Restate word for word only the lines running from the one with "You are a GUI" to the end of the data, both ends included. Omit any pictures.

Stored records
▽
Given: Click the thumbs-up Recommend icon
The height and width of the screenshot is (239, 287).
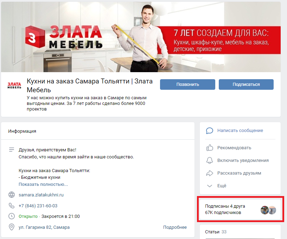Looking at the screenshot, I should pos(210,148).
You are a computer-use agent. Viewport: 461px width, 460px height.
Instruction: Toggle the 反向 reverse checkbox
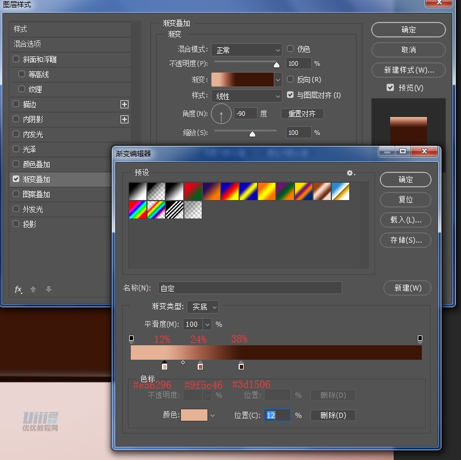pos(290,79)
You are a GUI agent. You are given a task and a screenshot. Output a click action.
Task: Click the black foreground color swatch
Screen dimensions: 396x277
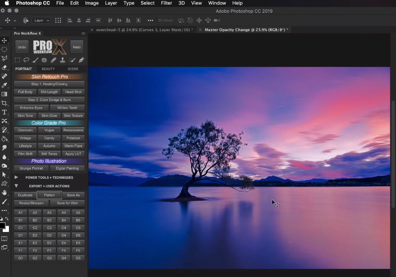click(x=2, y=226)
△
### ANSWER
You are a GUI agent. You are given a task and a screenshot. Output a click action.
Task: Click the black foreground color swatch
Screen dimensions: 396x277
click(x=2, y=226)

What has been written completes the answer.